- _Stored items_
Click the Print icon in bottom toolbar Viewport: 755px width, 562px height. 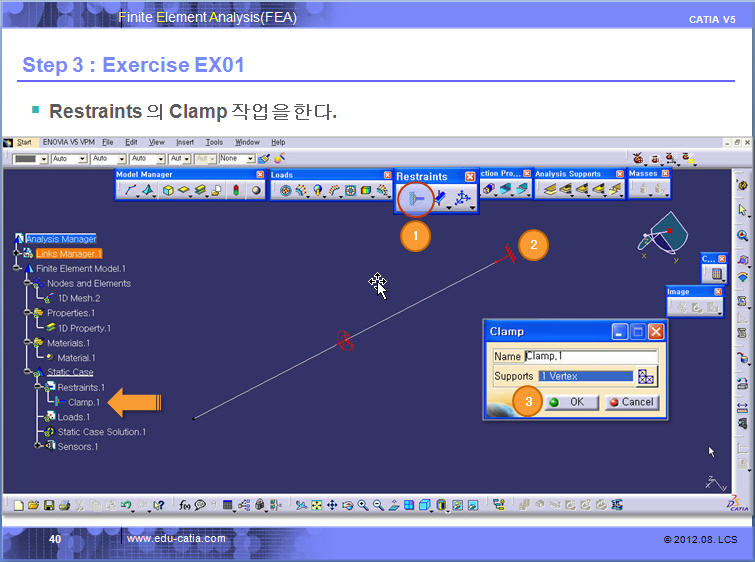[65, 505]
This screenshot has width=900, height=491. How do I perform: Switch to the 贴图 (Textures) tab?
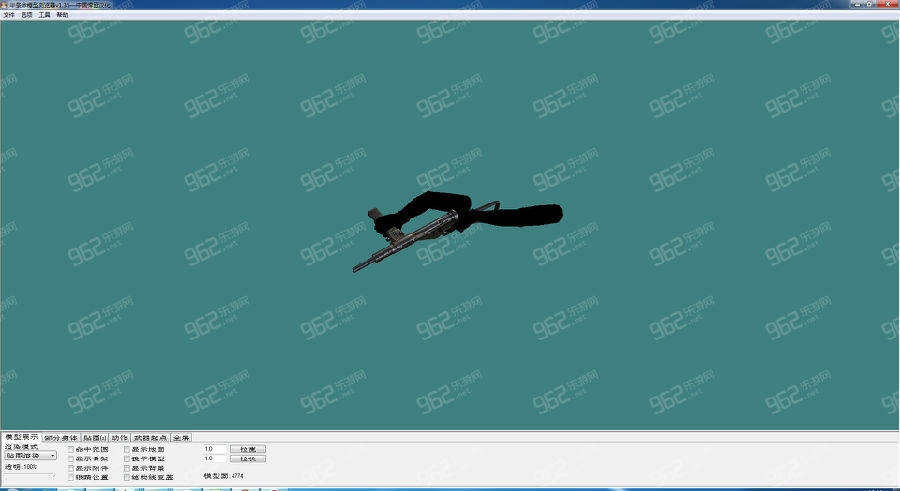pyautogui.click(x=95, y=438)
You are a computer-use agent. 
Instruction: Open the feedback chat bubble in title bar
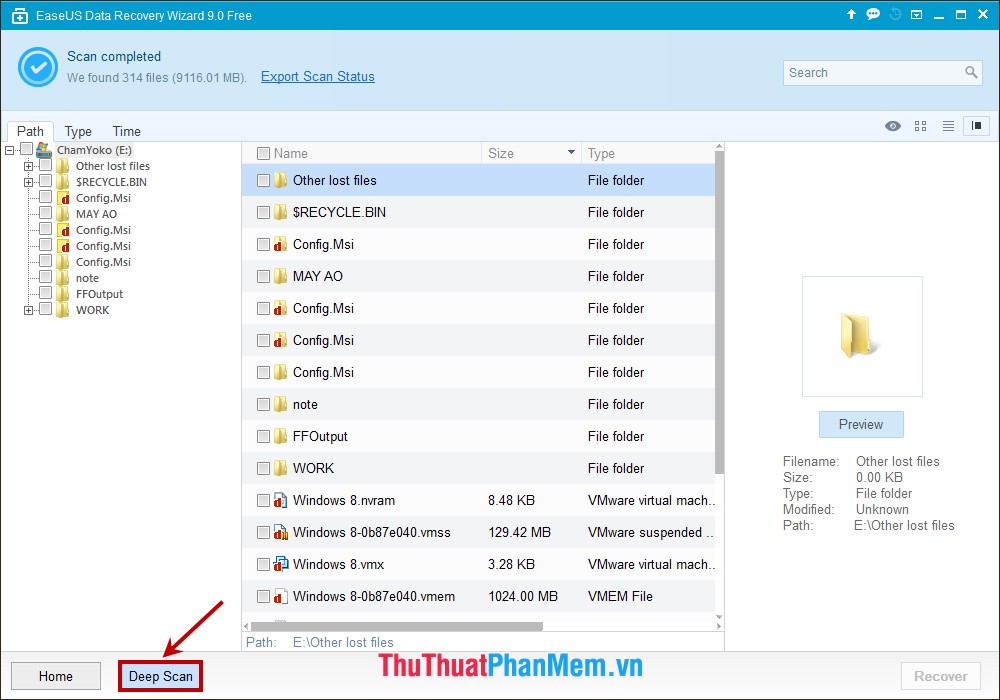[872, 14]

- _INSTRUCTIONS FOR THE TASK_
Transcribe the lines that run from the line bearing "Instruction: Open the" through the last line of the data. Keep the wording exact and leave out every picture.

- _RESPONSE_
Instruction: Open the feedback chat bubble in title bar
[872, 14]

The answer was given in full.